Have you done an s s in robtest to see if anything else is in slot 13?

If so just find an empty slot and do a m d2 s xx and then update the NBU inventory

Hope this helps

GlenG
Level 4

The reply I received in the past from Sun's NetBackup support indicated that NetBackup depends on the O/S for tape access and control.  Have you tried Oracle's support - MOS or MOSC?

I had NetBackup/tape library (SL48 w/LT04's) problems for many months.  NetBackup would fail to talk to the robot.  In the end I believe it was firmware patch to the FC SW that resovled it.

GlenG

Rui_Almeida
Level 2

Hi GlenG,

Our problem is different, because robotic control works just fine but LTO5 drives don´t.

Can you tell us more about your FC SW firmware issue? Our FC sw's are brocade 5300, with fabric OS v6.4.0b. We are planning also to apply a more recent fw. Still is not any issue for any other distributions like SLES10/11 and Windows in the same SAN and for the same tape drives, so for me the problem is located in the Solaris 11 or in Ldom Hw...

We already asked IBM about support for LTO5 in Solaris11, but without a definitive conclusion about which drivers can we use (native or IBM driver).

 

GlenG
Level 4

xmaavx,

-> Can you tell us more about your FC SW firmware issue?

I am using Brocade 5000 - I do not know the patch level off hand.  The problems we saw was NetBackup could not see the robot or saw it as busy.  It could happen just about any time of the day or week, but would happen about once every 6 to 10 weeks.  After the SE replaced all the hardware but the case, he suggest it might be a software problem.  Solaris support had me move FC cables send them dumps from the library and tape drives, dumps from the FC sw and of course many explorers.  I updated the drive and library firmware several times - nothing helped.

Extracted records
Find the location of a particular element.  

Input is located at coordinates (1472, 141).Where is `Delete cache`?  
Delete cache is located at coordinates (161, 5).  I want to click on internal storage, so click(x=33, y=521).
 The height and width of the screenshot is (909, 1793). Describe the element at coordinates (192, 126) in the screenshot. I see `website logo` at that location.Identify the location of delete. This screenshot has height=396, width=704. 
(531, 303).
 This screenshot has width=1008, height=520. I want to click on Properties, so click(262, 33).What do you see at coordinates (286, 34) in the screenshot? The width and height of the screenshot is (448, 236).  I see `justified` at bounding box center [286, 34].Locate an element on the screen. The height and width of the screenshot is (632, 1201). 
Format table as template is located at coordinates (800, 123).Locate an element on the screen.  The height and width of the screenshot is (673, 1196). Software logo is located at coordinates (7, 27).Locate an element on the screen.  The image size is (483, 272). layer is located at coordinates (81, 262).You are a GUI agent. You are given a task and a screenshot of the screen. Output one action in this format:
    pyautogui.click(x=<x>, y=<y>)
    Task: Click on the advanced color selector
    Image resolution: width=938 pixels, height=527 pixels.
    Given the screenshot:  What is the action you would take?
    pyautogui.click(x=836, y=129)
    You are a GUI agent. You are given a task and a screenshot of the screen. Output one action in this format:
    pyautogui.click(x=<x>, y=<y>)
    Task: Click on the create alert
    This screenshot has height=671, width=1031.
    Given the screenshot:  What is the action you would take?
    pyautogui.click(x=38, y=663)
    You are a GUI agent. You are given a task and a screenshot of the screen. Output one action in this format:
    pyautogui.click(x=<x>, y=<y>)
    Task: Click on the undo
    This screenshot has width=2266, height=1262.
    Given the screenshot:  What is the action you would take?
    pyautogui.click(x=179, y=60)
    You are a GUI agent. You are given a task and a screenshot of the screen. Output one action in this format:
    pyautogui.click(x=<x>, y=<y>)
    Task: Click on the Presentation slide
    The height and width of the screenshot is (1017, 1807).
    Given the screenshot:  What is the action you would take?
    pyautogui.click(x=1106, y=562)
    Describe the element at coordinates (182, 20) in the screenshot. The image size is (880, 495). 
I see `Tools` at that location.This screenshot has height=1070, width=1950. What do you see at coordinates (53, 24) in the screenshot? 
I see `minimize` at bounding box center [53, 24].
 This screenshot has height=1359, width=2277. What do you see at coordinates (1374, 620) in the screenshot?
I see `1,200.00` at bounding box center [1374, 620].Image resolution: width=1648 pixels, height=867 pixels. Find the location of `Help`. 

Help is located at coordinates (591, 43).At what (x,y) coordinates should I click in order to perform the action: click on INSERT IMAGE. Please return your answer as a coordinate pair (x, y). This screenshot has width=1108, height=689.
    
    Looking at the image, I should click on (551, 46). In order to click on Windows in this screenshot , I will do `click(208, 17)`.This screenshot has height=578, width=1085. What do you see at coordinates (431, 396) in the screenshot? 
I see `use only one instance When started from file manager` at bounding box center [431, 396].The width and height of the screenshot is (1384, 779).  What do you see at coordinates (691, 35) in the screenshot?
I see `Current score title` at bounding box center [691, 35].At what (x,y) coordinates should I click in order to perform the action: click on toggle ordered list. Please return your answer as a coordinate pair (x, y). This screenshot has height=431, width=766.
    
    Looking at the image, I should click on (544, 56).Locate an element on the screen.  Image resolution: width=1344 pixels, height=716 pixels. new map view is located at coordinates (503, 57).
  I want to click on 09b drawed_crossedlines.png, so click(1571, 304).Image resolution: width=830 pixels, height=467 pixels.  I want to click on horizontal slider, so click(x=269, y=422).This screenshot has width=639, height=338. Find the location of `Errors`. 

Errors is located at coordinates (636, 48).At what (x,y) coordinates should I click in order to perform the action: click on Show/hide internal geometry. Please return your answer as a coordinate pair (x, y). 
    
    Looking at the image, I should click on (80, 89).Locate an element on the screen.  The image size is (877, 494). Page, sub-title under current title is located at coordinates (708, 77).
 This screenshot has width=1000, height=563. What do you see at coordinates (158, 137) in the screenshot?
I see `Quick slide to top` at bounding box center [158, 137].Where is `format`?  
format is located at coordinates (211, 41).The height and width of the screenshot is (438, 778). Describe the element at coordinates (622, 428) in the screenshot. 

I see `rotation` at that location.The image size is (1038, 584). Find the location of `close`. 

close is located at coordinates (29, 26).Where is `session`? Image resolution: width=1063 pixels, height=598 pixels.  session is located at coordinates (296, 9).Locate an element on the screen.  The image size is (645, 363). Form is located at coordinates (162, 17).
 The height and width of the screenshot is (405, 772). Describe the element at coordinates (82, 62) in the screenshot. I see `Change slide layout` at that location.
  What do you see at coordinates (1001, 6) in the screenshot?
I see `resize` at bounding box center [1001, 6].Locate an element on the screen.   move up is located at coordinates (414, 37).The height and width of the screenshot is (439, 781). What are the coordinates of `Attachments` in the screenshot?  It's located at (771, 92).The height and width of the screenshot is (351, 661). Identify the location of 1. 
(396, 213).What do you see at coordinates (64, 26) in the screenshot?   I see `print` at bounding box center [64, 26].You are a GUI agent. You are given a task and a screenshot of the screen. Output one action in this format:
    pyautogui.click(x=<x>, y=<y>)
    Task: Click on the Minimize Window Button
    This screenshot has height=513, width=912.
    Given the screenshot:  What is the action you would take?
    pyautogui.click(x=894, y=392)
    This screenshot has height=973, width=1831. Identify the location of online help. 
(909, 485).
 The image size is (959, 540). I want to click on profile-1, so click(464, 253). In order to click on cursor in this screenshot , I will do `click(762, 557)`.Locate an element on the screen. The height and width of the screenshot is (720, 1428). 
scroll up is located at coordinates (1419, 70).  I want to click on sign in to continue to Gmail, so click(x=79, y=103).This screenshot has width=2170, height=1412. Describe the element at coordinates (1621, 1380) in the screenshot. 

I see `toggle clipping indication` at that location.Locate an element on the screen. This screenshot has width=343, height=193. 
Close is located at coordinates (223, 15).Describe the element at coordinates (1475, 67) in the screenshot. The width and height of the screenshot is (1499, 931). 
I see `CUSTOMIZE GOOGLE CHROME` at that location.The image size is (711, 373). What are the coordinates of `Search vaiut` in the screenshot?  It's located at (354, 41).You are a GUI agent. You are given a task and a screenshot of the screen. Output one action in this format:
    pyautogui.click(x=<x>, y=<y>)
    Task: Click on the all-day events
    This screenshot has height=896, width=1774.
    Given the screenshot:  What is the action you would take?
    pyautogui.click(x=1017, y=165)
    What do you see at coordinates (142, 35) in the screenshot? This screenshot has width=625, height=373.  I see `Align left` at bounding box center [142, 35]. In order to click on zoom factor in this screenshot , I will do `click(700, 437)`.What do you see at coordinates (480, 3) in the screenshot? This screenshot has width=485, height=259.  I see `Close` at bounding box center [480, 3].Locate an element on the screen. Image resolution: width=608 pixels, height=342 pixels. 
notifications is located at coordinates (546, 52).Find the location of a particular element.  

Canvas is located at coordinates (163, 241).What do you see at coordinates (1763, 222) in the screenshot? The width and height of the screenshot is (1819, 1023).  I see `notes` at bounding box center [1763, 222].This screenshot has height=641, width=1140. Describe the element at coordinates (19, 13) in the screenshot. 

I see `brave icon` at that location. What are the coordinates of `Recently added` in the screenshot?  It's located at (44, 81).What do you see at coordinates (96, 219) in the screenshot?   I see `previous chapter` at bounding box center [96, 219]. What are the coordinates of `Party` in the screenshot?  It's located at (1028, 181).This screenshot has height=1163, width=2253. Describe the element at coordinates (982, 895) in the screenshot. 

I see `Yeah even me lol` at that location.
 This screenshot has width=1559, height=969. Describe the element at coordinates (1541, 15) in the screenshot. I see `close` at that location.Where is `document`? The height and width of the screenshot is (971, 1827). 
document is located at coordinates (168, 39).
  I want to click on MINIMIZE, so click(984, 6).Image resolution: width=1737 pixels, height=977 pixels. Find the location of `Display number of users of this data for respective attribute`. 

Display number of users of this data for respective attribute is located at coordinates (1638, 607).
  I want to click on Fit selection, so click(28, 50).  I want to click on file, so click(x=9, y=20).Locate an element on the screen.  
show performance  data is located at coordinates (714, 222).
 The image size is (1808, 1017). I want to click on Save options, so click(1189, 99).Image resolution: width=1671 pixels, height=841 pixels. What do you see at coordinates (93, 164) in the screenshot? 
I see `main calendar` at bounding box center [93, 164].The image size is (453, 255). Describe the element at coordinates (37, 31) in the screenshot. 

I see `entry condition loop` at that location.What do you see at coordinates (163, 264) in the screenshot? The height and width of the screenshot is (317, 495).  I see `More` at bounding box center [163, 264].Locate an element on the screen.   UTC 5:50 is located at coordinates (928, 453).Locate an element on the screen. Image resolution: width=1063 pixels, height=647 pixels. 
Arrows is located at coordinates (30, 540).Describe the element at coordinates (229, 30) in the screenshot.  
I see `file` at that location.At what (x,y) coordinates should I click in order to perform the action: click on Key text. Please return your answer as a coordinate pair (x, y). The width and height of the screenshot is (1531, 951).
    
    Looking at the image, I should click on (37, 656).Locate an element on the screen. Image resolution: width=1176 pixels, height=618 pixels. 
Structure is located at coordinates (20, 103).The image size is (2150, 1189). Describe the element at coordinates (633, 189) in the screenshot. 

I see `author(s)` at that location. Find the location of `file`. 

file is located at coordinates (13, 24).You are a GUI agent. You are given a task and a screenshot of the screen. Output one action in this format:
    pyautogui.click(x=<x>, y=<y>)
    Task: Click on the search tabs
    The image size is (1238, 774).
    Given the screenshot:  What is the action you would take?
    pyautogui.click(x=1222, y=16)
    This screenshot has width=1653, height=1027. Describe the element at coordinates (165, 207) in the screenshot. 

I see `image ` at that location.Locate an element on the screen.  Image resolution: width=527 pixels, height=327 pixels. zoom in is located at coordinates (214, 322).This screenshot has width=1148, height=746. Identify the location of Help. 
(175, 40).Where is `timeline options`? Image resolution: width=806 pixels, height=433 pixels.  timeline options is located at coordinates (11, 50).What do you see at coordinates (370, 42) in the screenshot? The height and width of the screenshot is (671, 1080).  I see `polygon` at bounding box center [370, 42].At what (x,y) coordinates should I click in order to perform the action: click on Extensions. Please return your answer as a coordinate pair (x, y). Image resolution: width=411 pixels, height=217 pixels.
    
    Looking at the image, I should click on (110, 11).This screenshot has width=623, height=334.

Prompt 1
Condense the paragraph of the NetBackup thread that begins "I am using Brocade 5000" into a short bulleted list that keeps its main facts.
Prompt 2
Extend the NetBackup thread past its final sentence.
The data above comes from a different source than the NetBackup thread.

Expected answer 1
- Switch: Brocade 5000, with the patch level not known offhand.
- Problem: NetBackup could not see the robot, or saw it as busy.
- Timing: it could happen at almost any time of day or week, about once every 6 to 10 weeks.
- Hardware: the SE replaced all the hardware except the case, then suggested it might be a software problem.
- Solaris support: asked for the FC cables to be moved and for dumps from the library, tape drives and FC switch, plus many explorers.
- Firmware: drive and library firmware were updated several times, but nothing helped.

Expected answer 2
 

The problems did not stop until I bugged the SE to patch the 5000.  I think it as been about 18 months without problems.  I see errors in the log from time to time but NetBackup seems to understand and keeps on going.

 

Isn't it just amazing how hard it is to get reliable hardware specific info?

 

have a good day,

GlenG

Rui_Almeida
Level 2

Hi GlenG,

Thanks for your input. We will also go for FC switch firmware updates as either.

In this case I found:

Symantec has a tested matrix with Media Servers in Solaris11 with IBM LTO5...

IBM told us that native Solaris drivers should work, but we can install IBM drivers supported in Solaris10.

Oracle didn´t confirmed us about LTO5 native suportability in Solaris11.

After reinstaled the I/O Domains with Solaris10, and replaced the same configuration as before (same as with Solaris11), we managed to put this working without any issues.

Thank you all for your help and feedback.

peter12
Level 4
Partner Accredited

Hi everyone:

I've got a similar problem, Solaris 11 with no local zones or LDOMS installed.

I can configure the robot and drives with multiple paths to the same master.

Backup stays at mounting, when i try robtest mounts the tape. I can see in the grapical interface of the library the tape is mounted.. but mt -f doesn´t return a thing, or if i'm lucky i can see the tape in one of the drives.

While this behavior points more to an incompatibility IBM LTO5 and Solaris 11, i'd like to know if someone else has run into this trouble, or patching the switch is the only solution  we've so far (what was te Firmware on the switch that worked?)

Best regards  

   

 

jim_dalton
Level 6

ME I would go through the whole setup again sgscan etc etc.

Ive seen this kind of thing before...the drive config was wrong and a tape in a drive was not the drive netbackup thought it was ie the robot view of drives drive didnt align with netbackups.

Way to unpick it: physically put a tape in each drive in turn , mt -f /dev/rmt/xxxcbn status and record what you see.

Try reading data from the tape. This will check your Solaris side devices are correct.Thats your baseline.

Then correlate with what happens mounting via robtest and.or netbackup. As I recall I had a  drive in the wrong place from netbackups viewpoint. This you can fix when doing stunit wizard: drag and drop the drive to its right location.

If all this is fine, you could well be looking at LTO5 specfics. 

Jim

peter12
Level 4
Partner Accredited

If i try to make in Solaris 11 a mt -f /dev/rmt/xxx get no tape loaded, even when i see is loaded.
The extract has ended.